Il s’attache au ressenti du modèle à travers les expressions de son visage.
Il est à la recherche du tempérament et de l’individualité, captivé par le geste et la posture. Lautrec transmet la noblesse de ses femmes, leur sensualité.
La modernité de Lautrec est passé par les femmes.
Conclusion
Lautrec a ébauché avec son principe de la couleur constructive ce qui deviendra le fauvisme. Il met en place un vocabulaire que vont reprendre les artistes du XXe avec une image qu’il transpose de façon purement plastique.
Toulouse-Lautrec est l’équivalent en peinture de ce qu’était Balzac en littérature.
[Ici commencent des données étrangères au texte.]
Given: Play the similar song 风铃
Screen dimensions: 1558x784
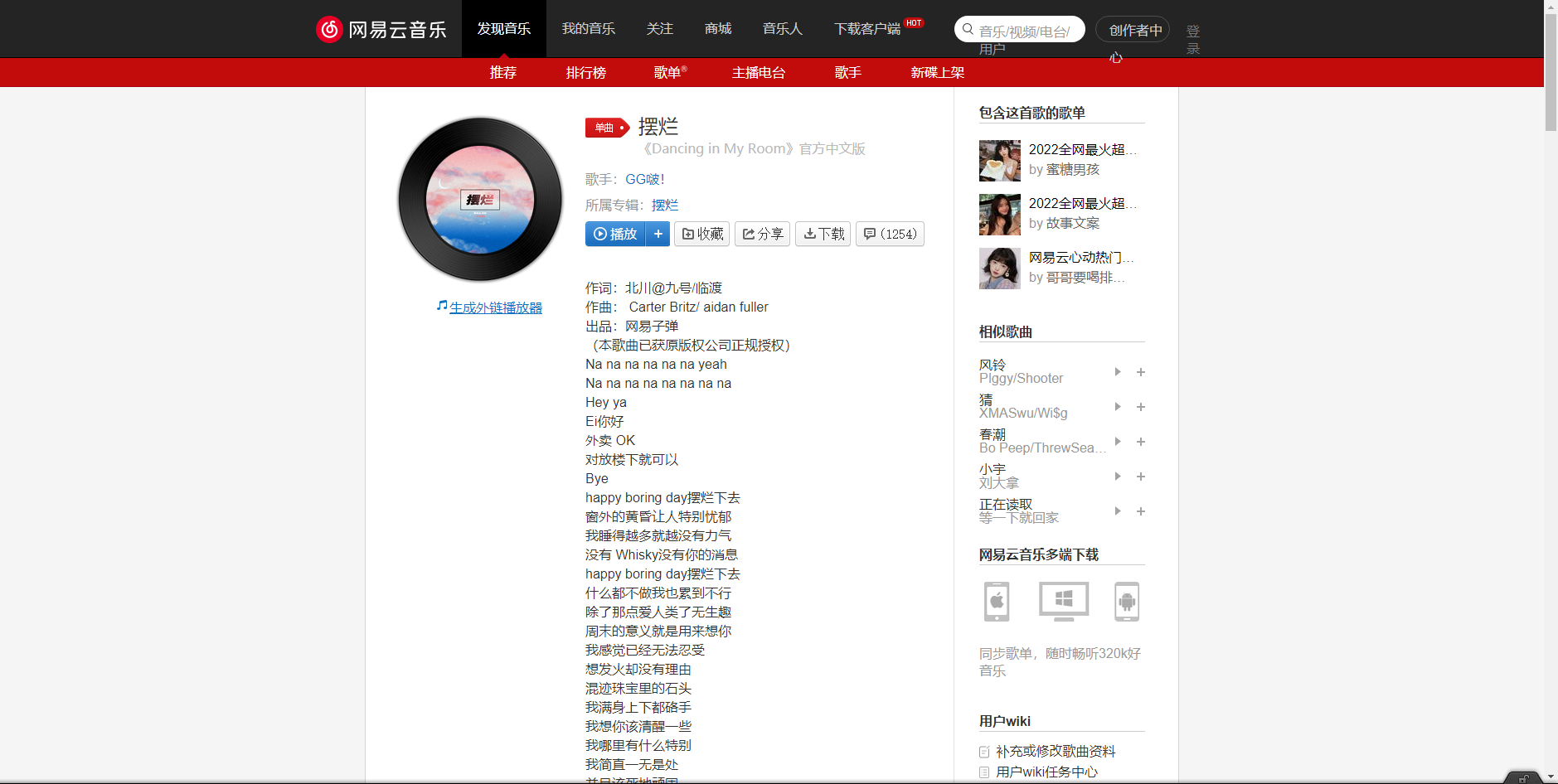Looking at the screenshot, I should (x=1117, y=372).
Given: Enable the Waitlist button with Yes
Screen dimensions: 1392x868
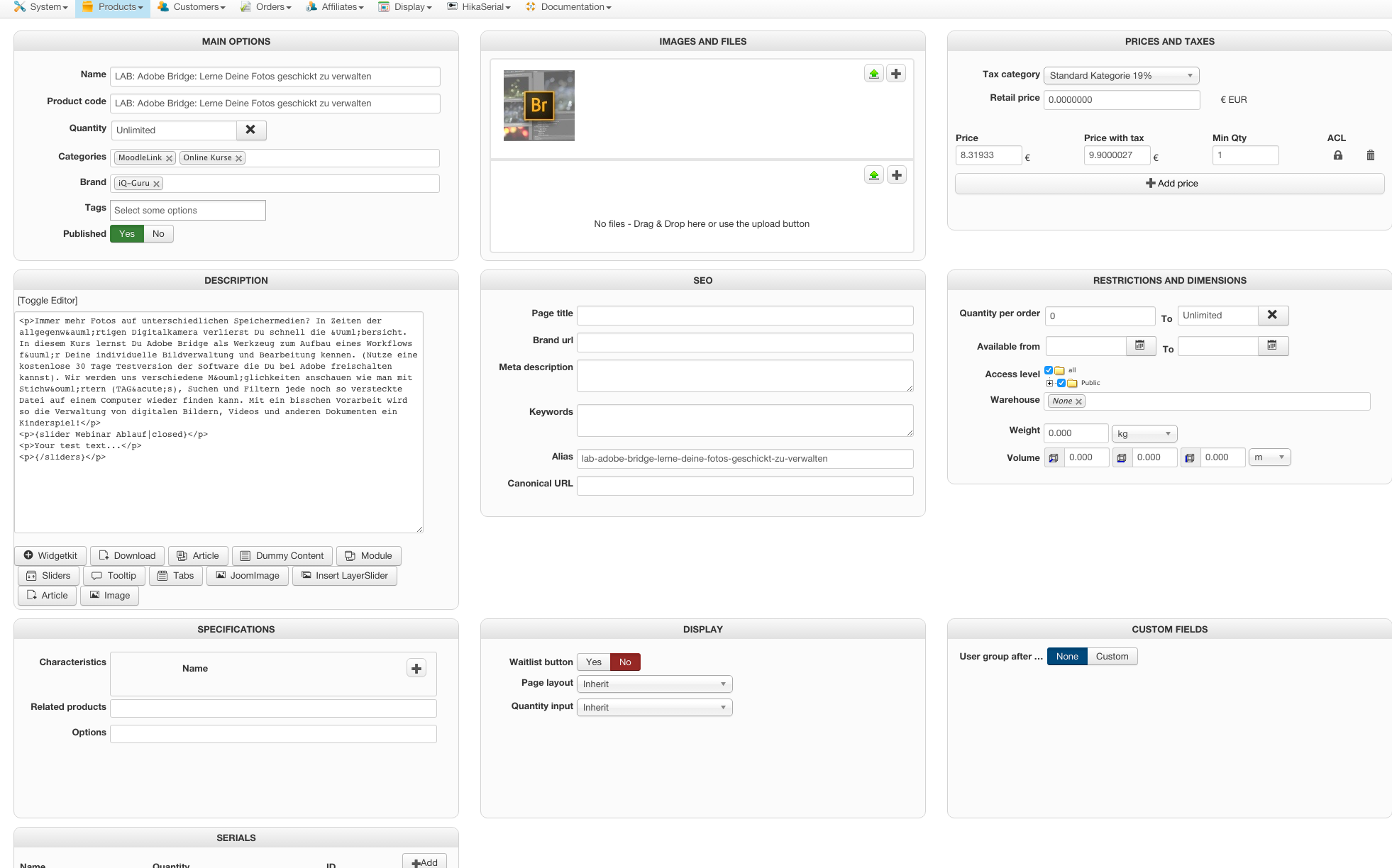Looking at the screenshot, I should click(x=593, y=662).
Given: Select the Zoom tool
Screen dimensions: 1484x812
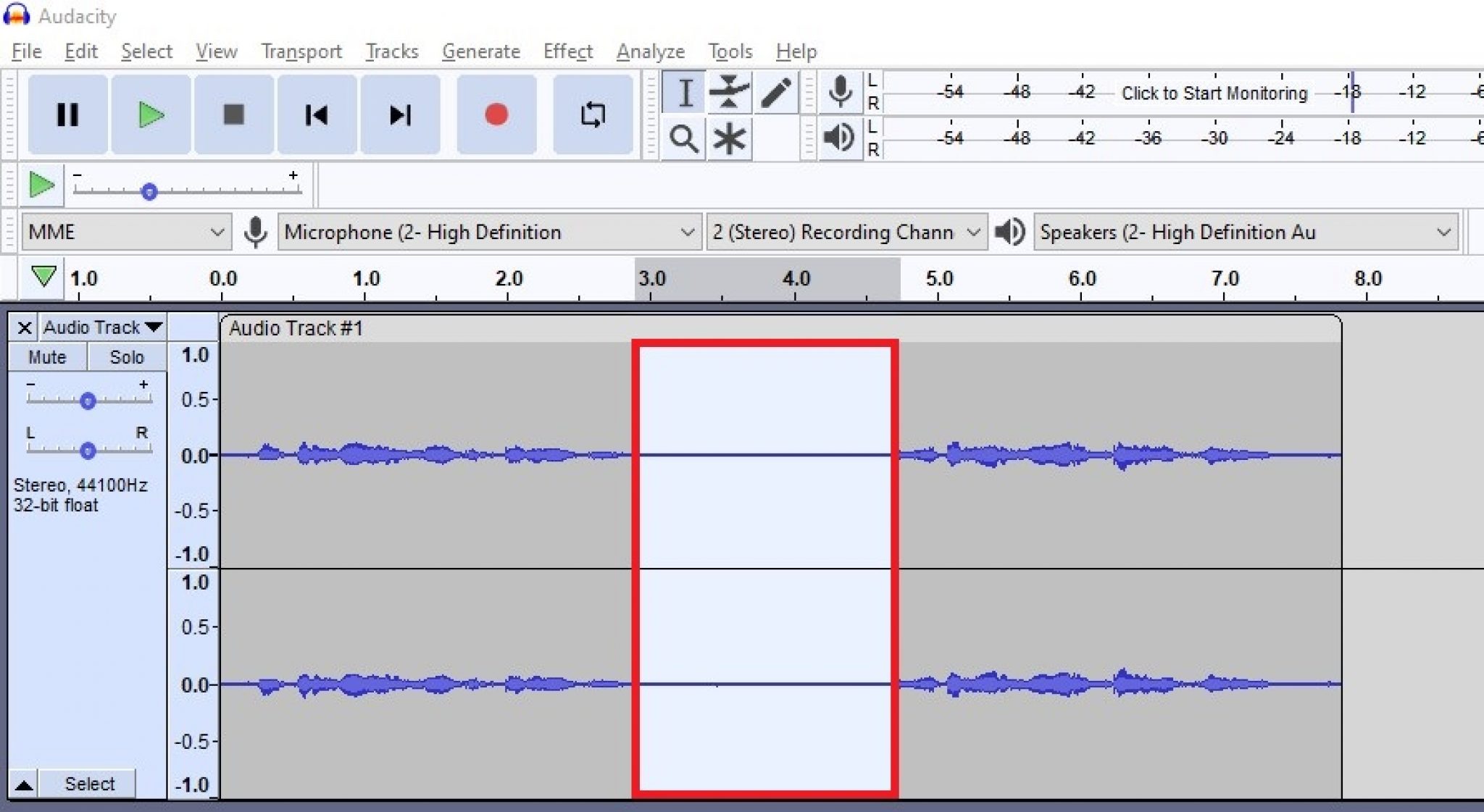Looking at the screenshot, I should coord(682,138).

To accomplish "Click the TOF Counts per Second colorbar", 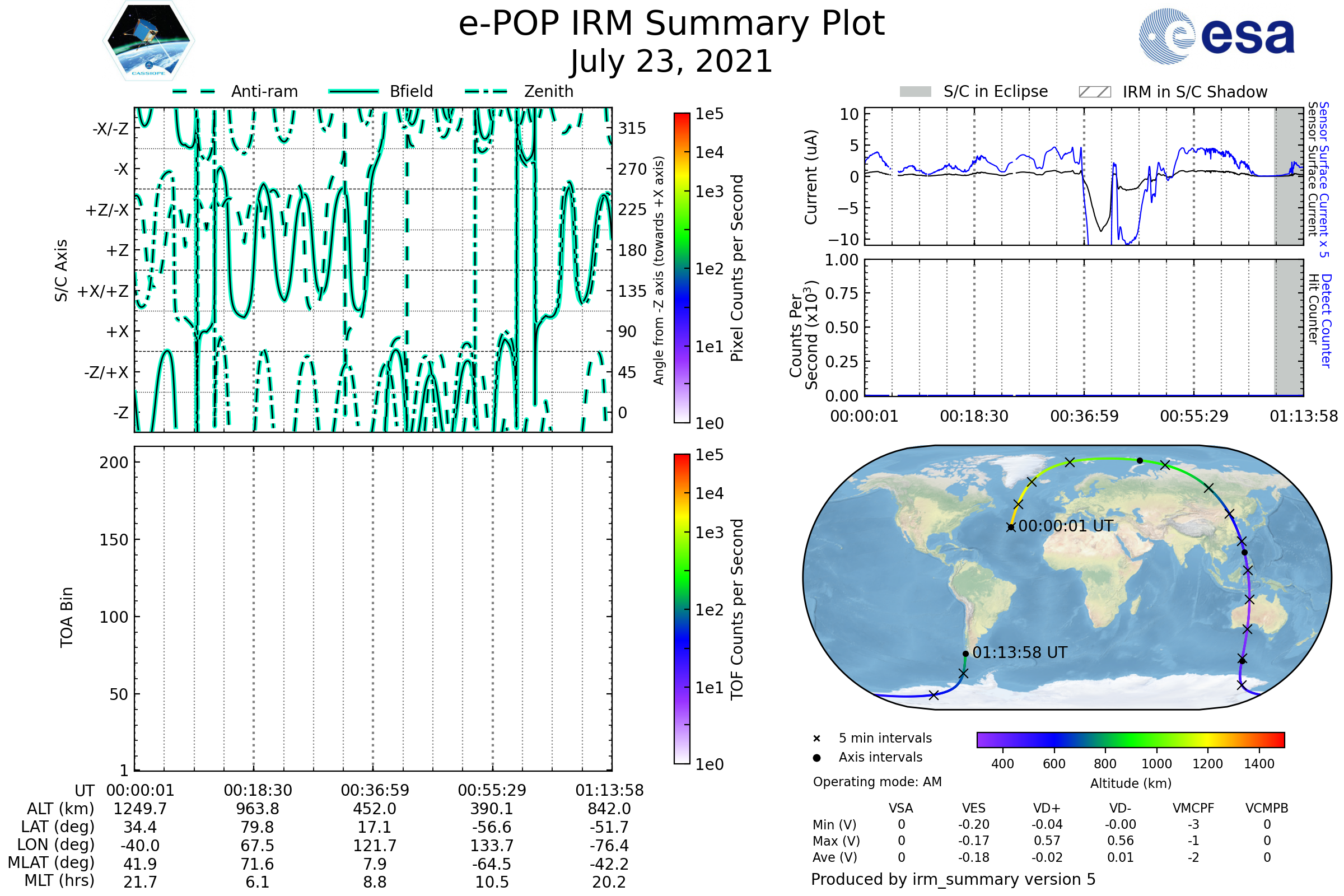I will (682, 609).
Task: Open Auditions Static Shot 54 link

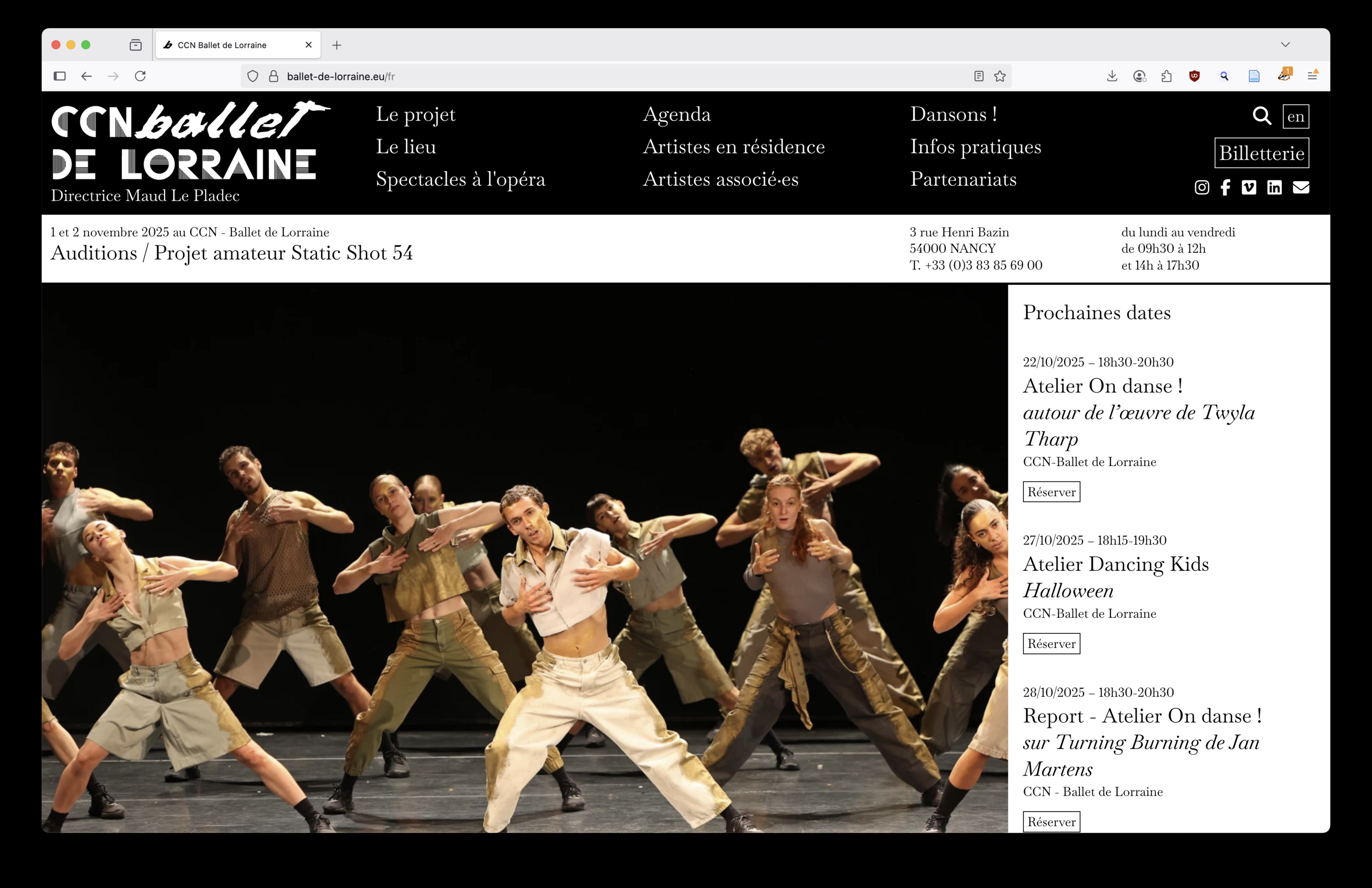Action: point(232,253)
Toutes ses scènes renvoient à la comédie humaine.
Lautrec est le témoin de ce qu’il voit.
Il n’y a aucun jugement de valeur dans son œuvre.
C’est un peintre libre, curieux et gourmand de la vie.
Toulouse-Lautrec est le peintre du cancan, et du Moulin Rouge qui grâce à ses toiles et ses affiches a permis à la Butte Montmartre de devenir un lieu immortel.
Lautrec s’intéresse avant tout à la réalité humaine.
C’est la raison pour laquelle le XXIe siècle reste très sensible à son art.
En 1902 Joyant organise la première rétrospective de son œuvre.
En 1914 la galerie Rosenberg organise une exposition qui fait connaître Lautrec à un plus large public.
Le Grand Palais lui a rendu hommage à l’automne 2019 en rassemblant les œuvres conservées pour la plupart aux États-Unis et à Albi.
Toulouse-Lautrec représente l’essence du goût et de la grâce française.